**SOURCE EXTRACT**.
------------------------------

If you have some shards larger than the hosts running this tool can handle, you can set a maximum shard size as a CLI option. In this case, the tool will reject shards larger than the specified size.

./gradlew DocumentsFromSnapshotMigration:run --args='--snapshot-name reindex-from-snapshot --s3-local-dir /tmp/s3_files --s3-repo-uri s3://your-s3-uri --s3-region us-fake-1 --lucene-dir /tmp/lucene_files --target-host http://hostname:9200 --max-shard-size-bytes 50000000000'

To see the default shard size, use the --help CLI option:

./gradlew DocumentsFromSnapshotMigration:run --args='--help'

Arguments

Argument Description
--snapshot-name The name of the snapshot to migrate
--snapshot-local-dir The absolute path to the directory on local disk where the snapshot exists
--s3-local-dir The absolute path to the directory on local disk to download S3 files to
--s3-repo-uri The S3 URI of the snapshot repo, like: s3://my-bucket/dir1/dir2
--s3-region The AWS Region the S3 bucket is in, like: us-east-2
--lucene-dir The absolute path to the directory where we'll put the Lucene docs
--index-allowlist Optional. List of index names to migrate (e.g. 'logs_2024_01, logs_2024_02'). Default: all non-system indices (e.g. those not starting with '.')

------------------------------

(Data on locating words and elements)
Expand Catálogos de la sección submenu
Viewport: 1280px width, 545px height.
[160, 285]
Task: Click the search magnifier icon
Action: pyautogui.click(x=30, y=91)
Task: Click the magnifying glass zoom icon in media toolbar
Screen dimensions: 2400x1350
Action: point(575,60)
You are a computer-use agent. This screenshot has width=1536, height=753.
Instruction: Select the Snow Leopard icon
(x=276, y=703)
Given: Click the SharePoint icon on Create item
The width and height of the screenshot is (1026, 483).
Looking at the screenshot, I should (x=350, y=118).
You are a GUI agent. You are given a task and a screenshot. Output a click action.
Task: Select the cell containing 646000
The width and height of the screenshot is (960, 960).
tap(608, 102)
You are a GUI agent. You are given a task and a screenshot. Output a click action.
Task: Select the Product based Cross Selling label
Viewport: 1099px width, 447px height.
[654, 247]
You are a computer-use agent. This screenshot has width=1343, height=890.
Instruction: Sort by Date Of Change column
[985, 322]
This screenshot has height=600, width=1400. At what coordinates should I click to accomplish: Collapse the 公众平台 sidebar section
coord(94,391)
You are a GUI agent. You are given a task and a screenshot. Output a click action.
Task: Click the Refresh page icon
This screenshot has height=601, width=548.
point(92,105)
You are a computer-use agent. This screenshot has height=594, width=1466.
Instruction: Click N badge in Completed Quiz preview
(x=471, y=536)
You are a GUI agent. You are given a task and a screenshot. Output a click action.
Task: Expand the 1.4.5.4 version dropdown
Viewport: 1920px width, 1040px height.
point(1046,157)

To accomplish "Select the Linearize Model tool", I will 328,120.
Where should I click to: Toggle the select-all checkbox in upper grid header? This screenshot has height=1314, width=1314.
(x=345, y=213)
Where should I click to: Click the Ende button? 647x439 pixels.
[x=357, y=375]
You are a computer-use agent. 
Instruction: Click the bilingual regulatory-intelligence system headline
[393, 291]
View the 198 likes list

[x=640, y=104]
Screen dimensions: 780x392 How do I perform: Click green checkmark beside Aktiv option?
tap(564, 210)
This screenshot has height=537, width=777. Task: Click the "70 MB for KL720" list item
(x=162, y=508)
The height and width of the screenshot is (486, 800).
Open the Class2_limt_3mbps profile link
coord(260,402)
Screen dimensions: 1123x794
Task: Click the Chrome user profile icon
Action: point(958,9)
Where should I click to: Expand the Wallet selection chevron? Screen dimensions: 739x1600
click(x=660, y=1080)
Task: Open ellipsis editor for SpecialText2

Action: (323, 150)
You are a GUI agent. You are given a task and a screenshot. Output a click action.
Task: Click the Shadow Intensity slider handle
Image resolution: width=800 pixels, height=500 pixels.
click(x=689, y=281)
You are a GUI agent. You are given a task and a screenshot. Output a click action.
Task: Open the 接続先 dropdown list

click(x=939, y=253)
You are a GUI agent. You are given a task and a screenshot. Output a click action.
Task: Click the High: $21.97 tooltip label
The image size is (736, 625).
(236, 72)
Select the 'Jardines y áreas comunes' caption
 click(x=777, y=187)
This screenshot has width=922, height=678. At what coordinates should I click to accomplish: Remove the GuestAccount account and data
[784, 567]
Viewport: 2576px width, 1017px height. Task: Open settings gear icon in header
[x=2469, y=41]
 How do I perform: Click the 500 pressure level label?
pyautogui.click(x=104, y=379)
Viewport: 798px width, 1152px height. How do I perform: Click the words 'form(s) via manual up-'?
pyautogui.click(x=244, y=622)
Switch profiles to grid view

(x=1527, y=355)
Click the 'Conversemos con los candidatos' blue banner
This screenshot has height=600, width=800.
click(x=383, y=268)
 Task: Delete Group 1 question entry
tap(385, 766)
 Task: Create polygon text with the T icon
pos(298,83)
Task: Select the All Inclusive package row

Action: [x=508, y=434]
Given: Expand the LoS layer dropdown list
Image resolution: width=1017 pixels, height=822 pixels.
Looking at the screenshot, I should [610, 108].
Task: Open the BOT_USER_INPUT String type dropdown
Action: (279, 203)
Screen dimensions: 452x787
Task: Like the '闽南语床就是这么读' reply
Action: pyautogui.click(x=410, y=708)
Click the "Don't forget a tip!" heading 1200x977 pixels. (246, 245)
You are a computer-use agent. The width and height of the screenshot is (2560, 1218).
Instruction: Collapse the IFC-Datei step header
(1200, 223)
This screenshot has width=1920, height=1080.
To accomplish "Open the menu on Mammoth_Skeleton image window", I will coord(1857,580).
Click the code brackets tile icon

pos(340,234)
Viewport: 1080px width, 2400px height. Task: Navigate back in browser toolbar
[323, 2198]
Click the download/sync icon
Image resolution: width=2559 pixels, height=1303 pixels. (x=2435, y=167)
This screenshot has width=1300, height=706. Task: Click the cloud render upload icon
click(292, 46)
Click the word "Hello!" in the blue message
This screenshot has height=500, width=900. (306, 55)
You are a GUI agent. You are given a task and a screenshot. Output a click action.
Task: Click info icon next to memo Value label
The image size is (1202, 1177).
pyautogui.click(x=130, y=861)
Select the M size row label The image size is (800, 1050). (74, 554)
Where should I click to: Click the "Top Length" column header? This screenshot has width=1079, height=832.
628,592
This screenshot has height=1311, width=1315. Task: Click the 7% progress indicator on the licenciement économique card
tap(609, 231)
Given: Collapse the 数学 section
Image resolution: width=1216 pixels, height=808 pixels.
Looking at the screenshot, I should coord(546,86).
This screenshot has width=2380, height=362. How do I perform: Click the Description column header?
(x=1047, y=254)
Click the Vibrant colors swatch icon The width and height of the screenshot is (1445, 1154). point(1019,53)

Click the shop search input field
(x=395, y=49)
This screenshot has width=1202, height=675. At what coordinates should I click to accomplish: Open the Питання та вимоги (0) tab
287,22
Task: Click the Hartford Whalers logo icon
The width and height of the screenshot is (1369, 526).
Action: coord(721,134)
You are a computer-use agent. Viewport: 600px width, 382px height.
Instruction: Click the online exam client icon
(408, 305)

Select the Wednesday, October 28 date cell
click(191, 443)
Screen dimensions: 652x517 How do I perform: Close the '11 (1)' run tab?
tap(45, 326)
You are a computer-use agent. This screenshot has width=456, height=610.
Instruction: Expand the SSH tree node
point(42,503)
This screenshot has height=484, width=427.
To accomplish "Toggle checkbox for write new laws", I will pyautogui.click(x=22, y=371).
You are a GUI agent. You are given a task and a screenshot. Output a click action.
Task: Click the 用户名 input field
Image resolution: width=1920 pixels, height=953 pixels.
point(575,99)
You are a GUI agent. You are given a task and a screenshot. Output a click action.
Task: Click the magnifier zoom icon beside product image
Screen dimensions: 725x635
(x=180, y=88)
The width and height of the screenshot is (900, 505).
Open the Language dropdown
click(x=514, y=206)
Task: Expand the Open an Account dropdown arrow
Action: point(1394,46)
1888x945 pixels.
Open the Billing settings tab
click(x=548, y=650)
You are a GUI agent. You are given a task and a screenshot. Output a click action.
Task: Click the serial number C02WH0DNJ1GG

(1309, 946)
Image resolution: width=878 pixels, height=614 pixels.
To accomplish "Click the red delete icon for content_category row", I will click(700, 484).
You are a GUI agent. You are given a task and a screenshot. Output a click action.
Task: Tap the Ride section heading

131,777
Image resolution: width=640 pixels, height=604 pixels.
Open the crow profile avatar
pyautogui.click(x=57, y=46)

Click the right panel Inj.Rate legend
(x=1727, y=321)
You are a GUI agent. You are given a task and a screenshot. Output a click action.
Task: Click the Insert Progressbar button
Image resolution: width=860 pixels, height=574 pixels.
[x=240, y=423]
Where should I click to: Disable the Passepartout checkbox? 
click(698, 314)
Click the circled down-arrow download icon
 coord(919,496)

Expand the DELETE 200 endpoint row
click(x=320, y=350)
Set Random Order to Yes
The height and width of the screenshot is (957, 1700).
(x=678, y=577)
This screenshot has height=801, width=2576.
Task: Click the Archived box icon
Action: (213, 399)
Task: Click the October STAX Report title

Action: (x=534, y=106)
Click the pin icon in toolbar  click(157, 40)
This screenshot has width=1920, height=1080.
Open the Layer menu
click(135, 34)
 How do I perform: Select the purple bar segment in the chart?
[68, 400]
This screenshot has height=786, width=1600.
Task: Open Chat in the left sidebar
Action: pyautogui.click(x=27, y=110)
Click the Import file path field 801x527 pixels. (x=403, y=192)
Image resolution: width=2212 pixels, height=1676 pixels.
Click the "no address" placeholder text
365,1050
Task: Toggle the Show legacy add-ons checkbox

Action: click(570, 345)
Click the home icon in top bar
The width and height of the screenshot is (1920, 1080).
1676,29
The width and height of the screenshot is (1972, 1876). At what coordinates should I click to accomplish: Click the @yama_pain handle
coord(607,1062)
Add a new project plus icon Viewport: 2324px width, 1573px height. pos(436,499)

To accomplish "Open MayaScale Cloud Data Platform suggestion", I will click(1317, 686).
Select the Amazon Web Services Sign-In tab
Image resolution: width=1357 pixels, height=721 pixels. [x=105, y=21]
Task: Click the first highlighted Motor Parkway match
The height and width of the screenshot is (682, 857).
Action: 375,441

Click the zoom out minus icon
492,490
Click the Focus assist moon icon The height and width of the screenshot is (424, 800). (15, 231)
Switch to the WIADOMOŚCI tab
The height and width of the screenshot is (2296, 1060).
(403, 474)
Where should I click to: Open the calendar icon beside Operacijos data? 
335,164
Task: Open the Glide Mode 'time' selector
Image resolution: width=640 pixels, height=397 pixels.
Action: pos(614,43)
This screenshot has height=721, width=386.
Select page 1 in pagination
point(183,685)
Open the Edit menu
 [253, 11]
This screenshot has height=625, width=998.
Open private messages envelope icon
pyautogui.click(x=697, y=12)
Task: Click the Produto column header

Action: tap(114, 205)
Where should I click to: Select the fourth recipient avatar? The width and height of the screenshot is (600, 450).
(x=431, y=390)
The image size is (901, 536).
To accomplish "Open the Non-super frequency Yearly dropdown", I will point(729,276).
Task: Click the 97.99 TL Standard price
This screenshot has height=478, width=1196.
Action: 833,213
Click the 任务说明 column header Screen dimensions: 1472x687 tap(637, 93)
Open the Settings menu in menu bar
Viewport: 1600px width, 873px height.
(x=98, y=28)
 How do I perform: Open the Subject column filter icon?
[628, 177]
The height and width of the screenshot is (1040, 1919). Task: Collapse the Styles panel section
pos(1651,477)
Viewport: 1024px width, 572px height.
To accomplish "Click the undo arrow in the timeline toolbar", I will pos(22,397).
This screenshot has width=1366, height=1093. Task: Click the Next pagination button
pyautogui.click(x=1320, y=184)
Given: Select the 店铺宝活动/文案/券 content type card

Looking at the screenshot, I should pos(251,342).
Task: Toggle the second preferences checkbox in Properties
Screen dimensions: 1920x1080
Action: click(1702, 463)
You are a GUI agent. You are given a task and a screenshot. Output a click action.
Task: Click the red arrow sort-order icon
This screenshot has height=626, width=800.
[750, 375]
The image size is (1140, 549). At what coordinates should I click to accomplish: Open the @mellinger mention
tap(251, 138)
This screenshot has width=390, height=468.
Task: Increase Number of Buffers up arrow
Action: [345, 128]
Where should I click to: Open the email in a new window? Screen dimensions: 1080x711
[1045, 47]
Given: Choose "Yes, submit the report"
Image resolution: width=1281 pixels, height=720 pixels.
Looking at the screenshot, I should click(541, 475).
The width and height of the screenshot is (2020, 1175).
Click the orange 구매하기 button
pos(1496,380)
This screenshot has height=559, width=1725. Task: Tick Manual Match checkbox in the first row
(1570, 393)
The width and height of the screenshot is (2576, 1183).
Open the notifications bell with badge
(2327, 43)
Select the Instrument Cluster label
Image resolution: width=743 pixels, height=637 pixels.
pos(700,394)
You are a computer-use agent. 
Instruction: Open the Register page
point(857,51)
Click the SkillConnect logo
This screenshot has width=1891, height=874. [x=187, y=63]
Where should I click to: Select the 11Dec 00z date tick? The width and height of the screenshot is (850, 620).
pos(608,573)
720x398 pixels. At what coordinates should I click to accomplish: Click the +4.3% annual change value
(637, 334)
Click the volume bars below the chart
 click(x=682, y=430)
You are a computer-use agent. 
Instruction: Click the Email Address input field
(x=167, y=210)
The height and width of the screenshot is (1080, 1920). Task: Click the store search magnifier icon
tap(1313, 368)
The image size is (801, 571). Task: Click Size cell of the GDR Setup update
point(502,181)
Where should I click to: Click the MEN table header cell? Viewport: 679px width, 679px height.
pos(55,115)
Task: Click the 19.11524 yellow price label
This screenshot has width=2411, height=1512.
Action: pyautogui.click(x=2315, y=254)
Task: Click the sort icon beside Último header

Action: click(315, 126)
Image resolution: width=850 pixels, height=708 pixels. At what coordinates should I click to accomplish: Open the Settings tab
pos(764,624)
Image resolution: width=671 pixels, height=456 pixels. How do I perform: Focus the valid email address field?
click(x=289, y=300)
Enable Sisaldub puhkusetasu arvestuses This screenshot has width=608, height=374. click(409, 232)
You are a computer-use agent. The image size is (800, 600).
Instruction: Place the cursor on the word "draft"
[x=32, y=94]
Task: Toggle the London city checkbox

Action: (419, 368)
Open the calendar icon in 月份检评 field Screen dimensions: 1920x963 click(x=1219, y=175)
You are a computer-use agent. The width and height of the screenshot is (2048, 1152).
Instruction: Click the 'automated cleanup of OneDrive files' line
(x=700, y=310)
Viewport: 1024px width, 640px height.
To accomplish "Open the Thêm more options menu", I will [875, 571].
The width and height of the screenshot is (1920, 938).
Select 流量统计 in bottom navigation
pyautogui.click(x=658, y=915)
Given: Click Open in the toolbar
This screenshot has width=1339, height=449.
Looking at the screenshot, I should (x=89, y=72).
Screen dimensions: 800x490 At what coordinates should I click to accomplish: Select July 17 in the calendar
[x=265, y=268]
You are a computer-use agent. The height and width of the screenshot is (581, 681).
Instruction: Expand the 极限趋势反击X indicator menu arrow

------------------------------

**TASK SET**.
A - Answer the following questions from the snapshot migration excerpt:
(i) What does the tool do with shards larger than the specified maximum size?
(ii) Which CLI option displays the default shard size?
(iii) What does the argument --s3-region specify?
B - Continue the snapshot migration excerpt from the point at which it ends.
The data above is not required for these tasks.

**RESULTS FOR THE EXERCISE**.
A -
(i) It rejects them.
(ii) The --help option.
(iii) The AWS Region that the S3 bucket is in.

B -
--max-shard-size-bytes Optional. The maximum shard size, in bytes, to allow when performing the document migration. Default: 80 * 1024 * 1024 * 1024 (80 GB)
--initial-lease-duration Optional. The time that the first attempt to migrate a shard's documents should take. Default: PT10M
--otel-collector-endpoint Optional. Endpoint (host:port) for the OpenTelemetry Collector to which metrics logs should be forwarded. If not provided, metrics will not be forwarded
--target-host The target host and port (e.g. http://localhost:9200)
--target-username The username for target cluster authentication
--target-password The password for target cluster authentication
--target-aws-region The AWS region for the target cluster. Required if using SigV4 authentication
--target-aws-service-signing-name The AWS service signing name (e.g. 'es' for Amazon OpenSearch Service, 'aoss' for Amazon OpenSearch Serverless). Required if using SigV4 authentication
--documents-size-per-bulk-request Optional. The maximum aggregate document size to be used in bulk requests in bytes. Default: 10 MiB

Advanced Arguments

These arguments should be carefully considered before setting, can include experimental features, and can impact security posture of the solution. Tread with caution.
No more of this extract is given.